Stored items

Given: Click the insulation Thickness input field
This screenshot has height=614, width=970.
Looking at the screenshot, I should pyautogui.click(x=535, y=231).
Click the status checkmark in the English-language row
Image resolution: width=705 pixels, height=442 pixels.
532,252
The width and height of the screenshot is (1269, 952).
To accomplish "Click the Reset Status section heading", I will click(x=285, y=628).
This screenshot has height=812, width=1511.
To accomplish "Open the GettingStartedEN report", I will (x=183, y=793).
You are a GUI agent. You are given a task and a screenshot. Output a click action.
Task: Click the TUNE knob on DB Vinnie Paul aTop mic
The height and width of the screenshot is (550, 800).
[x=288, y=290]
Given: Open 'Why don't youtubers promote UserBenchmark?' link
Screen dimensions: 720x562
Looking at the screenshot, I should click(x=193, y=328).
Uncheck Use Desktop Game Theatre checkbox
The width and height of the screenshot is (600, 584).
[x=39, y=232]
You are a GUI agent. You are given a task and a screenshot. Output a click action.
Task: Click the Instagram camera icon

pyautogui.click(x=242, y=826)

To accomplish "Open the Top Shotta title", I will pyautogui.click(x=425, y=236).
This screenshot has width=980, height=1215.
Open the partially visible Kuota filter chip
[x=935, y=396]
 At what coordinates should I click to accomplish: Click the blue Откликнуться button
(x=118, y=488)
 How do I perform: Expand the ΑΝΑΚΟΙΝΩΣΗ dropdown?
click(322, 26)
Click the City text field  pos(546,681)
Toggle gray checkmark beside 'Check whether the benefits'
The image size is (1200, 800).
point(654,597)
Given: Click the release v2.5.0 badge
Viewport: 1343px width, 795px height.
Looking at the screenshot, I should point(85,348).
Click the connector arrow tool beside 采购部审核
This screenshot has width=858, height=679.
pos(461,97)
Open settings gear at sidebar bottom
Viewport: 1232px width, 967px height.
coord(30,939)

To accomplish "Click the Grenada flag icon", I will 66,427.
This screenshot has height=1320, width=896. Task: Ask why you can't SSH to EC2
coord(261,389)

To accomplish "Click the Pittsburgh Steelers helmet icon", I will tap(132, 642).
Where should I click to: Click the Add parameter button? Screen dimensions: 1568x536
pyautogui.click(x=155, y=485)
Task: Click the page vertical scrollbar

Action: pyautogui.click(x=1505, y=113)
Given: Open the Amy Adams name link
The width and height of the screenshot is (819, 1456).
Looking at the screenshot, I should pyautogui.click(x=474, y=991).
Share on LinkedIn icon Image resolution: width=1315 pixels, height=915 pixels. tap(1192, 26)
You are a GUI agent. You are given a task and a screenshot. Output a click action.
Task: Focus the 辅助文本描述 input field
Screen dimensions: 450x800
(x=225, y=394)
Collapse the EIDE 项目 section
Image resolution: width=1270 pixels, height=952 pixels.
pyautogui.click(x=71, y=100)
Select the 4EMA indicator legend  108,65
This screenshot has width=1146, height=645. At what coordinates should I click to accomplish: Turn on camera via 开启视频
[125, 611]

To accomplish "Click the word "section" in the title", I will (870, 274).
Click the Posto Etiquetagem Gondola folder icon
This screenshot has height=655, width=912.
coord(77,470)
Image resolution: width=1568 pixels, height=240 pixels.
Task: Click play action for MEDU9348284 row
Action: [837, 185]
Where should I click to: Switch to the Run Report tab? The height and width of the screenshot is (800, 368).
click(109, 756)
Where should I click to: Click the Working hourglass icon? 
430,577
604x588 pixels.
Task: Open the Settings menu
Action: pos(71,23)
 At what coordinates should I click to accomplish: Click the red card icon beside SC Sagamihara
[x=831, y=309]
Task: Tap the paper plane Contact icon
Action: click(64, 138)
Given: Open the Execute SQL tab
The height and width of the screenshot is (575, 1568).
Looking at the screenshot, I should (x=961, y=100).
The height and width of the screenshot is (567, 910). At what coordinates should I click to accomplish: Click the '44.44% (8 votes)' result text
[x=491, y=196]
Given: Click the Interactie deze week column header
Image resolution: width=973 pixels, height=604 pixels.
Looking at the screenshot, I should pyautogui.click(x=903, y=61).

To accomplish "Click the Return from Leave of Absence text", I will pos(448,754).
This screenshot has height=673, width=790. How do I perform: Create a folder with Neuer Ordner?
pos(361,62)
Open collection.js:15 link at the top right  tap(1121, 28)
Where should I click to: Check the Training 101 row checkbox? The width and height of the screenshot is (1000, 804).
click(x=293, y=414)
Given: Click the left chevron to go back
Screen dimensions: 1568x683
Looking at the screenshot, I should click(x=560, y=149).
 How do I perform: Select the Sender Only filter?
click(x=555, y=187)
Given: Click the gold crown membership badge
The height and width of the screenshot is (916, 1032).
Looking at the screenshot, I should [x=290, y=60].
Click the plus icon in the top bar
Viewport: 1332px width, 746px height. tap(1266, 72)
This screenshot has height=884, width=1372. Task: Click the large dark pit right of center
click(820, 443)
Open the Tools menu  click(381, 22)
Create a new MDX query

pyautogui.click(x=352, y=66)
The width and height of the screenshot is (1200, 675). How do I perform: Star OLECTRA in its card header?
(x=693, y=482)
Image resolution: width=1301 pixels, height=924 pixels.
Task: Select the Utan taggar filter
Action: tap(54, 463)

**PROBLEM STATEMENT:** Copy each line from the data above that includes "input".

**RESULT FOR THIS EXERCISE:**
Given: Click the insulation Thickness input field
Task: Focus the 辅助文本描述 input field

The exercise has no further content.